- Opening Delimiter -
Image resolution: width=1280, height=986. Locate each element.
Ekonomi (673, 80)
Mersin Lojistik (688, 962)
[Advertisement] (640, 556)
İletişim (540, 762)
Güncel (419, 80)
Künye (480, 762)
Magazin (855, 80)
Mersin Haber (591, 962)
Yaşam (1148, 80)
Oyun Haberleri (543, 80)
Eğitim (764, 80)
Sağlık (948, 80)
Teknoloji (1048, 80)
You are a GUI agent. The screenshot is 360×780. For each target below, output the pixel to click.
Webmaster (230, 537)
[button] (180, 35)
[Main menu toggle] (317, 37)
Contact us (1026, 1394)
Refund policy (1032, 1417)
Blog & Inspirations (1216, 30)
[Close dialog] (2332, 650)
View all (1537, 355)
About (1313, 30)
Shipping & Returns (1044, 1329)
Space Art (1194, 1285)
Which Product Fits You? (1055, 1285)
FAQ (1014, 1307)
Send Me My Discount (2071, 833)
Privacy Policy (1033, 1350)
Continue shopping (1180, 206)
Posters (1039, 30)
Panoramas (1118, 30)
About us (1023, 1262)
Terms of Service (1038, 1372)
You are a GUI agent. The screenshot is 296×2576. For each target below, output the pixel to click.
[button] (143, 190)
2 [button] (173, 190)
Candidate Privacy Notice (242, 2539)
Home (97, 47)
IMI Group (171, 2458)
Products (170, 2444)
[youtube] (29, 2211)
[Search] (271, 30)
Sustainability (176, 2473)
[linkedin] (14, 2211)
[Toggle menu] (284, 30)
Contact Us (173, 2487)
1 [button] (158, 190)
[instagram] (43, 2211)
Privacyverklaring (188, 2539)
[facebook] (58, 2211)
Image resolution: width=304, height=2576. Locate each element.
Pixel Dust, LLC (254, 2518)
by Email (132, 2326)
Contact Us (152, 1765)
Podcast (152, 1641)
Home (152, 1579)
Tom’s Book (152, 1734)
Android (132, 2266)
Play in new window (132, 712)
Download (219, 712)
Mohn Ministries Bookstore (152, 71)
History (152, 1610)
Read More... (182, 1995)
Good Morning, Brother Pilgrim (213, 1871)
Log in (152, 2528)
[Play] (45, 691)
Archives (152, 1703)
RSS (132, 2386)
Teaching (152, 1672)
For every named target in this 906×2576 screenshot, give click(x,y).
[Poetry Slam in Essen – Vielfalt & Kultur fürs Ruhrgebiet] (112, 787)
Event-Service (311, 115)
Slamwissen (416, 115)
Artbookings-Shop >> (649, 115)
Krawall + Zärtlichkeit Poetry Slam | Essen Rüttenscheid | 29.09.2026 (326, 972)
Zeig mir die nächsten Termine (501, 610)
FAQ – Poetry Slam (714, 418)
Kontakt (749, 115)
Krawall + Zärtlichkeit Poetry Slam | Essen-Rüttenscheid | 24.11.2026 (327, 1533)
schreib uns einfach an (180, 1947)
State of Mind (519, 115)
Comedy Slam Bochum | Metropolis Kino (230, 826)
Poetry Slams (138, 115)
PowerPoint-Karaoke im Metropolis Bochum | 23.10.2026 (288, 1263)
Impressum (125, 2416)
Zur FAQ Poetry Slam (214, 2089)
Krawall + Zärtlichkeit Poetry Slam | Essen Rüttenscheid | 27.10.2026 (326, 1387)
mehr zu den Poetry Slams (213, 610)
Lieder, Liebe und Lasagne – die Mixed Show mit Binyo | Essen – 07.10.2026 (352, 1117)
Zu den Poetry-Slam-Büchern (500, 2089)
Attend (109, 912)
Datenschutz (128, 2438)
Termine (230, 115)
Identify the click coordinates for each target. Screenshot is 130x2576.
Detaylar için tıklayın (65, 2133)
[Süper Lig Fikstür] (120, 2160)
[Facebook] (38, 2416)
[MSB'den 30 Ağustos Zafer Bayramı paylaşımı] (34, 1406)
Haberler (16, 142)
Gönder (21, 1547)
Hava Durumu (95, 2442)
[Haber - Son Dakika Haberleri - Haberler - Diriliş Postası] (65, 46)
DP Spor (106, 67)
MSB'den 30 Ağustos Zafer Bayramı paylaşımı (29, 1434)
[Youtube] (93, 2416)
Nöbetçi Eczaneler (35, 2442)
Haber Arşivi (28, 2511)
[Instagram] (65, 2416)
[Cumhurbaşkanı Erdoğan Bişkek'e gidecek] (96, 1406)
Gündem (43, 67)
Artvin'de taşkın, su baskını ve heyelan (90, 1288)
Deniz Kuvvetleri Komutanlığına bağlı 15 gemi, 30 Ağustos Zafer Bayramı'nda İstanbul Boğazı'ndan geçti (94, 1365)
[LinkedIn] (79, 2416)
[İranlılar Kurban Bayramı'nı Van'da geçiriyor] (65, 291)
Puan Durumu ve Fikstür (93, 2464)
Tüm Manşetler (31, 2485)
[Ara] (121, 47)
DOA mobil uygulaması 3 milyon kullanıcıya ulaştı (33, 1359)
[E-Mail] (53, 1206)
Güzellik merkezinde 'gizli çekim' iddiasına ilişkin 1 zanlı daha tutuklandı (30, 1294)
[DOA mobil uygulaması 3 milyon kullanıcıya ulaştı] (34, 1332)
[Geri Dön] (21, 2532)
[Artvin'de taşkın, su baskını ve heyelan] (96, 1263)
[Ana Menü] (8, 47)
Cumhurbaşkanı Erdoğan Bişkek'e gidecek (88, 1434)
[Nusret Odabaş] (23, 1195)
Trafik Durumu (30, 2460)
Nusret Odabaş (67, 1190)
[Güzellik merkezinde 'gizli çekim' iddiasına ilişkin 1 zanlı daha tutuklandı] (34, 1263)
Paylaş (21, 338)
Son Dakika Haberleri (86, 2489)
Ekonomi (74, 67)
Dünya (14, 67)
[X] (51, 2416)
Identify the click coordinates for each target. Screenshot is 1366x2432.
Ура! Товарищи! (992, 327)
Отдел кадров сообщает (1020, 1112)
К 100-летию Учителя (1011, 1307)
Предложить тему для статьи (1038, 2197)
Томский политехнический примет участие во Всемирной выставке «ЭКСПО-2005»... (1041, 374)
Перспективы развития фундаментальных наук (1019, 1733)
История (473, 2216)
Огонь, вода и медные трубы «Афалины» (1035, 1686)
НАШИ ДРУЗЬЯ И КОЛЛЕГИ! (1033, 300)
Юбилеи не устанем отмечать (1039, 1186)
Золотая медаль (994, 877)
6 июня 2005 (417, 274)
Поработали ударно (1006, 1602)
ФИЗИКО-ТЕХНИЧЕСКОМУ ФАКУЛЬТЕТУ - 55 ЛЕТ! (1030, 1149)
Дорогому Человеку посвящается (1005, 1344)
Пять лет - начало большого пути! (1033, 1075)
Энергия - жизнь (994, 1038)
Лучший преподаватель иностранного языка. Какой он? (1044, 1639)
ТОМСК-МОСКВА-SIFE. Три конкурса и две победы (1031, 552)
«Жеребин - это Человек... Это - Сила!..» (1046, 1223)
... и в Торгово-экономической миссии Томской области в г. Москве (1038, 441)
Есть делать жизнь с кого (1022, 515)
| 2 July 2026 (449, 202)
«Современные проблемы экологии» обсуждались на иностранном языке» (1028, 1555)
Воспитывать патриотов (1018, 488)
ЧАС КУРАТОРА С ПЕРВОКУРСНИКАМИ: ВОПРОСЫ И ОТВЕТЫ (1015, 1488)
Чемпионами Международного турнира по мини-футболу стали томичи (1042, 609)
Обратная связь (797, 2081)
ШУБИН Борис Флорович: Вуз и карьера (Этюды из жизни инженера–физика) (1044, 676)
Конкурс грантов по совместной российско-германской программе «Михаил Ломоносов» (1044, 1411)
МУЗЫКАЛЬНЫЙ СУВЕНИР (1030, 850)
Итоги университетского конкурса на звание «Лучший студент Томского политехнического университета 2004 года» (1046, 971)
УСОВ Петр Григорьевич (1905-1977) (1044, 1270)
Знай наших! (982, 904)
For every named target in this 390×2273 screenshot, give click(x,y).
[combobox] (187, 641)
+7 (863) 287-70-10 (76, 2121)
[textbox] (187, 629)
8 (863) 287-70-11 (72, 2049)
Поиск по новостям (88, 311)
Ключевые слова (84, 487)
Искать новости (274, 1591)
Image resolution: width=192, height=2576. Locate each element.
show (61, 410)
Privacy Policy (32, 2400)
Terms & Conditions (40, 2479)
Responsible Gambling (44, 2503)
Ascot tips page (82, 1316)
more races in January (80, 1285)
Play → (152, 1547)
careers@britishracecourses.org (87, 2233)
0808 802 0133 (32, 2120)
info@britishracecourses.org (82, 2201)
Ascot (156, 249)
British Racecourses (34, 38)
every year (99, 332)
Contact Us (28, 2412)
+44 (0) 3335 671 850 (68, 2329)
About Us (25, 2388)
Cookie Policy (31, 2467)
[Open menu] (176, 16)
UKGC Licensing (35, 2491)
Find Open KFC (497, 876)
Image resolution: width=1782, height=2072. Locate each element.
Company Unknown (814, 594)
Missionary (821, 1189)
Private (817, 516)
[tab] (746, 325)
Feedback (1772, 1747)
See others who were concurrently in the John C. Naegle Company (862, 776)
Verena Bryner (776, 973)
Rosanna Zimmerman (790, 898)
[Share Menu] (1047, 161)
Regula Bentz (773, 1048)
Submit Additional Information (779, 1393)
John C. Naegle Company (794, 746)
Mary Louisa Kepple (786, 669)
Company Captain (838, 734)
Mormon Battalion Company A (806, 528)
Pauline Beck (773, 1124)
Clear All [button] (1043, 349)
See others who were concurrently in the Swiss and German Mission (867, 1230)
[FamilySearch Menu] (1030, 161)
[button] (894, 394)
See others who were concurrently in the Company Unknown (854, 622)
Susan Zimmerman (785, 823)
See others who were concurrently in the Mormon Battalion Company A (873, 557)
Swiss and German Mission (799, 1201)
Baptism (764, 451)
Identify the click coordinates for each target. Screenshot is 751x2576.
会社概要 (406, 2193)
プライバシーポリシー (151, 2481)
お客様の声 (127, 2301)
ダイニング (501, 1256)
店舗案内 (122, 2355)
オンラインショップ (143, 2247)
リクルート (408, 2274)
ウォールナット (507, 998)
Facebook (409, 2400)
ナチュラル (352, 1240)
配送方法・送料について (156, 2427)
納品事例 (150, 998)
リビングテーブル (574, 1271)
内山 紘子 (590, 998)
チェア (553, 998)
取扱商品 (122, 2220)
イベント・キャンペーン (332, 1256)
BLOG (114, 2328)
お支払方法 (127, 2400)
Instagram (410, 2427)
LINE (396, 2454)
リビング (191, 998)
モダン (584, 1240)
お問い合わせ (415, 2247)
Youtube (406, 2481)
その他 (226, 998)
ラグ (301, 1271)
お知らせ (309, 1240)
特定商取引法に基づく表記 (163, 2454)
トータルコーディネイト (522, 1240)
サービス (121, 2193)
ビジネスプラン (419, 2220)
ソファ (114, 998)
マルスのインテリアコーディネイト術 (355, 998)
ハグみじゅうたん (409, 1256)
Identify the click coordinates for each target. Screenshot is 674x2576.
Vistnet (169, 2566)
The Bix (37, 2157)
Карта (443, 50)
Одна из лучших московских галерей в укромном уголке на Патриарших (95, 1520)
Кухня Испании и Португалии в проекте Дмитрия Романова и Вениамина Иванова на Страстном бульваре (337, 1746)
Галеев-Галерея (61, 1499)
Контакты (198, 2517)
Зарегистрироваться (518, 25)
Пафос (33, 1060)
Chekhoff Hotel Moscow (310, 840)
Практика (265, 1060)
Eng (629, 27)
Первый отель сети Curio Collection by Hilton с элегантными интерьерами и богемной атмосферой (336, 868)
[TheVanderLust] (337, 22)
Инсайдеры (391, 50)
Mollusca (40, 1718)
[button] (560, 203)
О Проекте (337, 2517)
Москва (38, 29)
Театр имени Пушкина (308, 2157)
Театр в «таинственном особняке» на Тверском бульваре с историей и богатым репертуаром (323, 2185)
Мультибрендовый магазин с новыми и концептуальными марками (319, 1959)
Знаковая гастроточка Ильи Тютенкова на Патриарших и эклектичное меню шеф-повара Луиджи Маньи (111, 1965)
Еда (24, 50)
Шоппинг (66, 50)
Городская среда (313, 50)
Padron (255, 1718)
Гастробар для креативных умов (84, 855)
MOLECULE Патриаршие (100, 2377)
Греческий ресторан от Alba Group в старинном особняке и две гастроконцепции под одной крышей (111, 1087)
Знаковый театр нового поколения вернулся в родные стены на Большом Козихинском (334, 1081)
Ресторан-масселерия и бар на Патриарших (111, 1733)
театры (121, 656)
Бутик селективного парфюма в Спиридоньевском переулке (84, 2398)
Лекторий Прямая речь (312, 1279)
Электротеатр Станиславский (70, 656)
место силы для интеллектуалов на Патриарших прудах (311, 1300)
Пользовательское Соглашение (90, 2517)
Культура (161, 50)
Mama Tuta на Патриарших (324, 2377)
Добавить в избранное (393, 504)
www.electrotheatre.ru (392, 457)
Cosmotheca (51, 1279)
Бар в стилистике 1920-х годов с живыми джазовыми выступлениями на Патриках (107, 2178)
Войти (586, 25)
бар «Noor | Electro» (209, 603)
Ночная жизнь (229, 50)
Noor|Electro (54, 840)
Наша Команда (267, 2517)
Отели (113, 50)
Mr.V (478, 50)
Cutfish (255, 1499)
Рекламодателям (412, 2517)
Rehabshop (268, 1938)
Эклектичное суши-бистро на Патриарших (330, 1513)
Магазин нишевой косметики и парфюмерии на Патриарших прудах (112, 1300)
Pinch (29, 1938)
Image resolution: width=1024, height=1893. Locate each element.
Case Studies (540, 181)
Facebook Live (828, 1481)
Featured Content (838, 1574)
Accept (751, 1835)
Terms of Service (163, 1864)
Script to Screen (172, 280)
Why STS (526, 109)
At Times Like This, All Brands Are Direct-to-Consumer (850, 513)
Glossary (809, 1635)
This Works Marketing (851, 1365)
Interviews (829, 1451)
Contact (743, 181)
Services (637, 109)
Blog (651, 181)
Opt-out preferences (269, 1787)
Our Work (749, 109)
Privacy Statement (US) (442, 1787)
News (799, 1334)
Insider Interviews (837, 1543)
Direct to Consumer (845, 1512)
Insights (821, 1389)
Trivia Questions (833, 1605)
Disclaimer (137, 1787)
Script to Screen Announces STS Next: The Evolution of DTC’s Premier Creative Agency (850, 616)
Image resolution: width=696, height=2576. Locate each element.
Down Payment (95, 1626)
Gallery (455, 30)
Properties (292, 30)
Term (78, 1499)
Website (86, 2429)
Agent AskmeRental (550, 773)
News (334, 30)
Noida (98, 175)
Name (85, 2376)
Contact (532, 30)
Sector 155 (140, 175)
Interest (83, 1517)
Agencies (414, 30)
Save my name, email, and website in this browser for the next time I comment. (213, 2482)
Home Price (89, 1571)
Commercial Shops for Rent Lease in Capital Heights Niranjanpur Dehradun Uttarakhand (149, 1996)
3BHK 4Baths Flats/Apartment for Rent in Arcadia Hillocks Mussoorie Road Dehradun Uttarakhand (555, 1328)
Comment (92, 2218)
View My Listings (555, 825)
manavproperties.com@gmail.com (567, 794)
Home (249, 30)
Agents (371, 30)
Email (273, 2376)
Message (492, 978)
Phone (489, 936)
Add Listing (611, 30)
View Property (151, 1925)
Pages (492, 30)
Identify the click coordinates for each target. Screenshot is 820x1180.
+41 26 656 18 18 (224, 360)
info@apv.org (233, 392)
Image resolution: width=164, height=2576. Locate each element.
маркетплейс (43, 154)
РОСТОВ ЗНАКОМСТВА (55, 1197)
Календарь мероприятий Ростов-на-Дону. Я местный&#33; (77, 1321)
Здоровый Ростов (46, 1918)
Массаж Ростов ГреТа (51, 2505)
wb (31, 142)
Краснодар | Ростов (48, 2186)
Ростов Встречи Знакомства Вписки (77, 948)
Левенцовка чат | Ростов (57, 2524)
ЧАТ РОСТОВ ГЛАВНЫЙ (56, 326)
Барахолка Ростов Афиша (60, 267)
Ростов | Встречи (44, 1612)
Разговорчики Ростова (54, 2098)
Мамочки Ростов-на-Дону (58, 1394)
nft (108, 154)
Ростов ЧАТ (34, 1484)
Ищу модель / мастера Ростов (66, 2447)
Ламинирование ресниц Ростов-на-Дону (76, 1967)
- Closing Delimiter -
Each line of the data above that contains the string "kullanıcıya" should be counted; give only the total.

2